Despite a new era and leading lady being added to the mix, it's wasn't all change and Gene Hunt still offered his unique take on the ghost of England's past. Beth Willis, the show's producer, said: "We thought we'd bring him to London where his northern views would come into sharp conflict with 'the southern ponces' he finds there. And, of course, he should take his A-team of Ray Carling and Chris Skelton with him."
With the series set in the early Eighties, the production team recognised a great opportunity to display the change in policing since 1973 - changes which have, perhaps, had an impact on the once supremely cock-sure Gene. Writer and co-creator Ashley Pharaoh explained: "All the research we did indicated that the police knew the Scarman Report was on its way, and they knew it wasn't going to be good news, so the threat of that hangs over the whole series. A very specific era of policing is coming to an end. I think there's a slight sense of melancholy to Gene at times - he misses the North and the old days, but he's a fighter and refuses to give up."
The next challenge was how to take Alex Drake - a police psychologist and thoroughly modern woman of the 21st century - into the world of Gene Hunt, a world she knows about only through her sessions with the now deceased Sam Tyler. Matthew Graham, co-creator, writer and executive producer for Monastic Productions, realised that the premise would have to be water-tight to work on screen: "Through Sam, Alex has learnt all about Gene Hunt, Ray Carling and Chris Skelton. Alex is called to an intense hostage crisis involving a drug dealer who shoots her in the head at point-blank range. Next thing she knows, she's in 1981."

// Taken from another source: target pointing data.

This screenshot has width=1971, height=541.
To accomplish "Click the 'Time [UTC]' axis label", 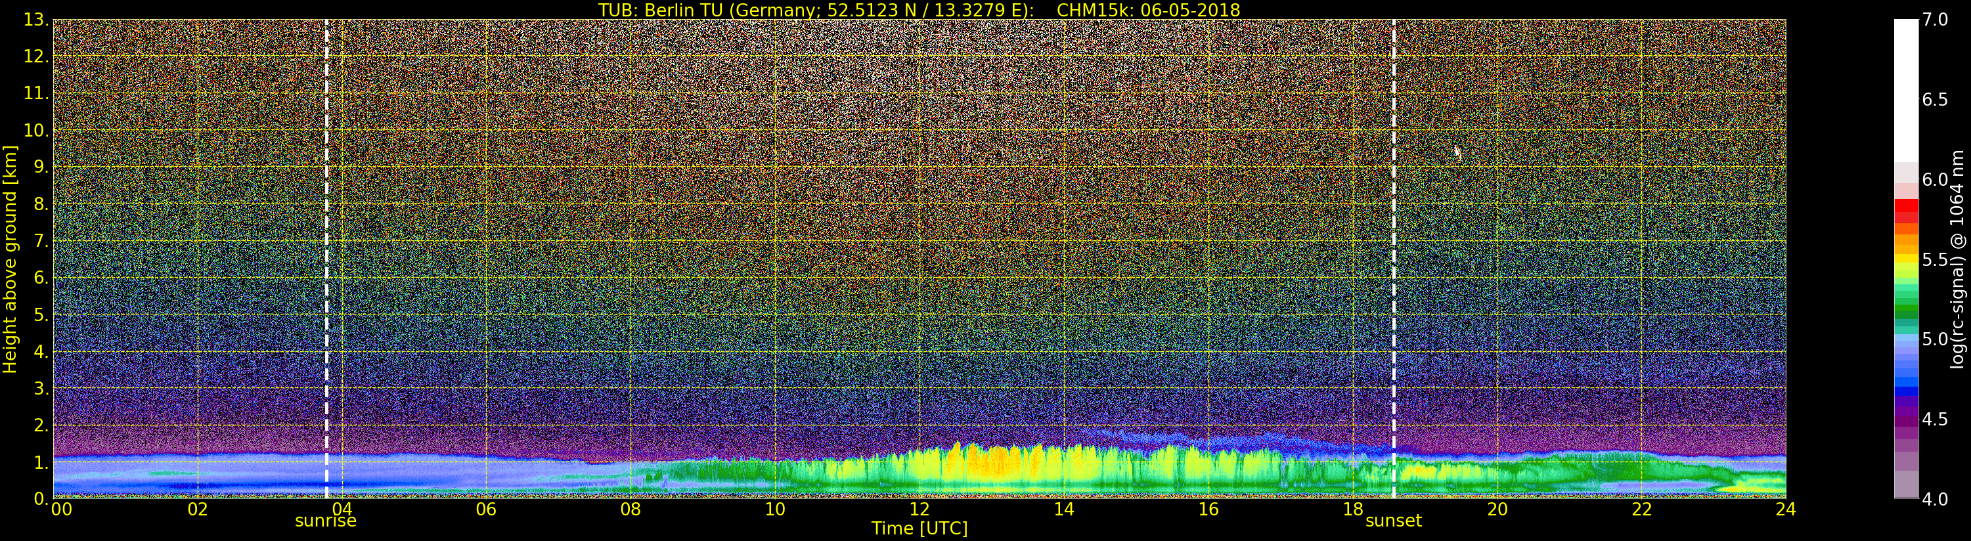I will click(919, 529).
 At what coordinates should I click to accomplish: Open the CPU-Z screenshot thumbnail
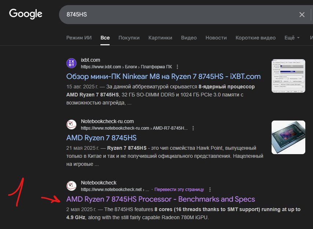click(288, 76)
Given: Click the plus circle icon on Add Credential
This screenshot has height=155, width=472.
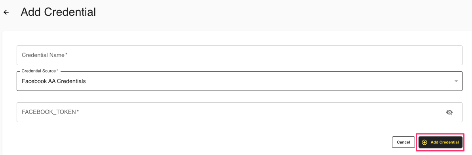Looking at the screenshot, I should tap(424, 142).
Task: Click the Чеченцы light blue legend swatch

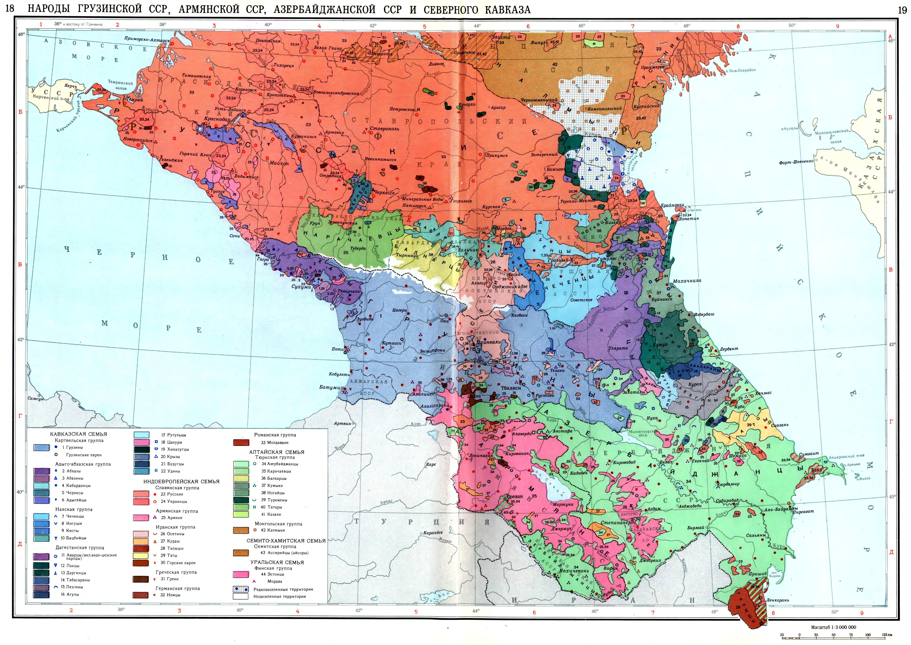Action: tap(41, 517)
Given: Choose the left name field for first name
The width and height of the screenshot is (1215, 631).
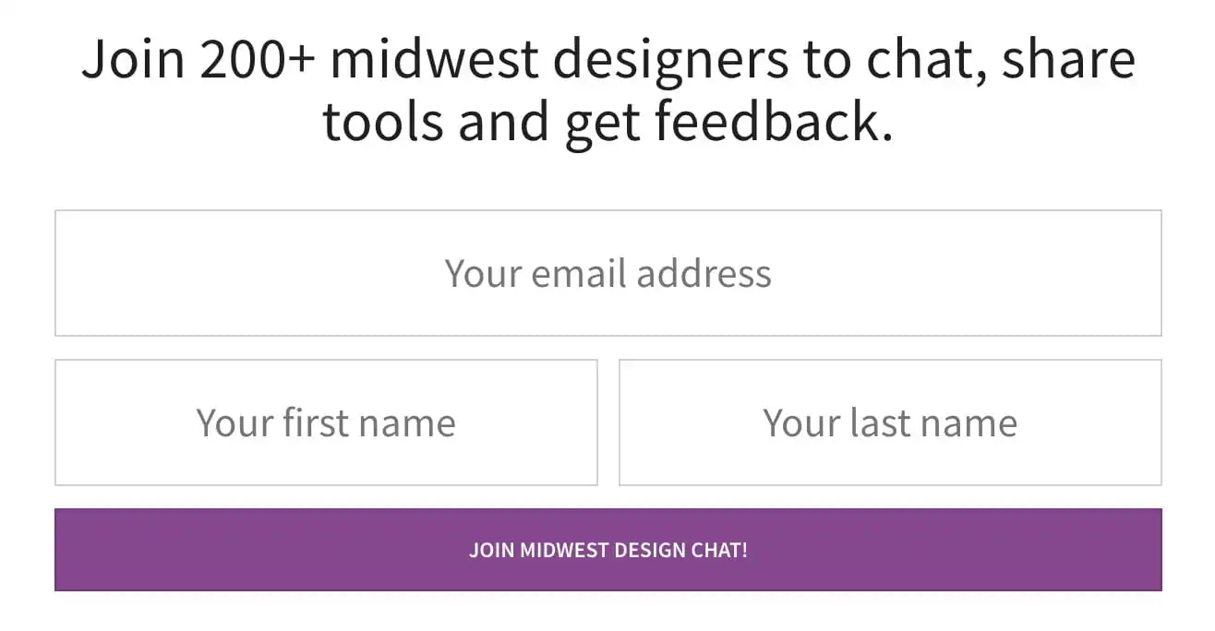Looking at the screenshot, I should [326, 423].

As if waking up dressed as a prostitute in the early Eighties with Ultravox ringing in your ears isn't bad enough, Alex is forced to confront a much larger problem. Matthew continued: "Alex is horrified to discover that sharing her delusion are the very characters she heard about from Sam Tyler, in particular a certain DCI Gene Hunt! Furthermore, 1981 was the very year her parents were killed in a car bomb - is that somehow connected to her presence there?"
But, in the meantime, Alex must find a way to get on with her new boss, concludes Jane: "Alex finds that Gene is a compassionate man, fighting for justice and what he thinks is right, despite his incredibly dated views of womanhood. The result is funny, electric and surprising."
The highly-anticipated final (third) series saw Hunt and Drake, along with DI Ray Carling, DC Chris Skelton and Montserrat Lombard as WPC Sharon 'Shaz' Granger joined by Daniel Mays as Discipline and Complaints officer, Jim Keats, adding an unsettling twist to the team dynamic. This series finally unravelled many of the mysteries from the previous two series of Ashes To Ashes, as well as those first experienced by the initial time-travelling copper, Sam Tyler. Alex finally discovers why she's been sent back to the Eighties, how it all ties in with Sam Tyler, and exactly who is Gene Hunt.